Locate each line of the records that contains the word "This", and copy those lines.
● ● ● ● ● ● ●
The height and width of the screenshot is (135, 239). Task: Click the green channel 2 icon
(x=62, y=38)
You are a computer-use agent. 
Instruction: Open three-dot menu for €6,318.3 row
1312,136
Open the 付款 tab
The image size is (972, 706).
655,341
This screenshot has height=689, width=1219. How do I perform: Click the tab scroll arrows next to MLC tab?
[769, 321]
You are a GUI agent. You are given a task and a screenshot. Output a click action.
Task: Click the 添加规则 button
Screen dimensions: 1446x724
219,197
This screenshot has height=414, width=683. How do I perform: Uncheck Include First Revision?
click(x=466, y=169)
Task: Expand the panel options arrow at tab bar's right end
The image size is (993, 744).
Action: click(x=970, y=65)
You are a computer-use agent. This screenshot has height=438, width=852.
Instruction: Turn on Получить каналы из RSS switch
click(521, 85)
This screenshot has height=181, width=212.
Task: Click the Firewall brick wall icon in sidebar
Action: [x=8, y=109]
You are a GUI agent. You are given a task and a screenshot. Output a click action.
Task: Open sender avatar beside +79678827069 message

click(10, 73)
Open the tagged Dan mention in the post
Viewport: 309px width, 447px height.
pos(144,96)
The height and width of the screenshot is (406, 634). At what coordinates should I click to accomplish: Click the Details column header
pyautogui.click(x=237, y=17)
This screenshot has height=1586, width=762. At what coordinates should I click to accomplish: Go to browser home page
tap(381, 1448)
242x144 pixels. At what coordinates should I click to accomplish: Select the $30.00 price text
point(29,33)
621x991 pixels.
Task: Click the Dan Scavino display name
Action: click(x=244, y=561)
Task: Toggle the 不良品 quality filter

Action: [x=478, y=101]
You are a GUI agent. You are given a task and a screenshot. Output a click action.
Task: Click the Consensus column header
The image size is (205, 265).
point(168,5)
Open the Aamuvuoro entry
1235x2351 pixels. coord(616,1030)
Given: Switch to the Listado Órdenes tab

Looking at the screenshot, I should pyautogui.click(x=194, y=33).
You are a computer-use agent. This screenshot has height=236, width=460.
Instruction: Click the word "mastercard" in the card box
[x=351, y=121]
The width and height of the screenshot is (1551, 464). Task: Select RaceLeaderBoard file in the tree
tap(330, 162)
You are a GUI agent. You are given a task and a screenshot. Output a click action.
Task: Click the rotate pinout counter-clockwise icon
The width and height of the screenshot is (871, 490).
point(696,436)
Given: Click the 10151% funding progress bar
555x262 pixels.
● ● ● ● ● ● ●
## Result of the task
This screenshot has height=689, width=1219. How do I perform: Click the tab scroll arrows next to MLC tab?
This screenshot has height=414, width=683. How do I perform: Uncheck Include First Revision?
You are a computer-use agent. This screenshot has height=438, width=852.
This screenshot has height=181, width=212.
This screenshot has height=1586, width=762. At what coordinates should I click to accomplish: Go to browser home page
You are a computer-use agent. This screenshot has height=236, width=460.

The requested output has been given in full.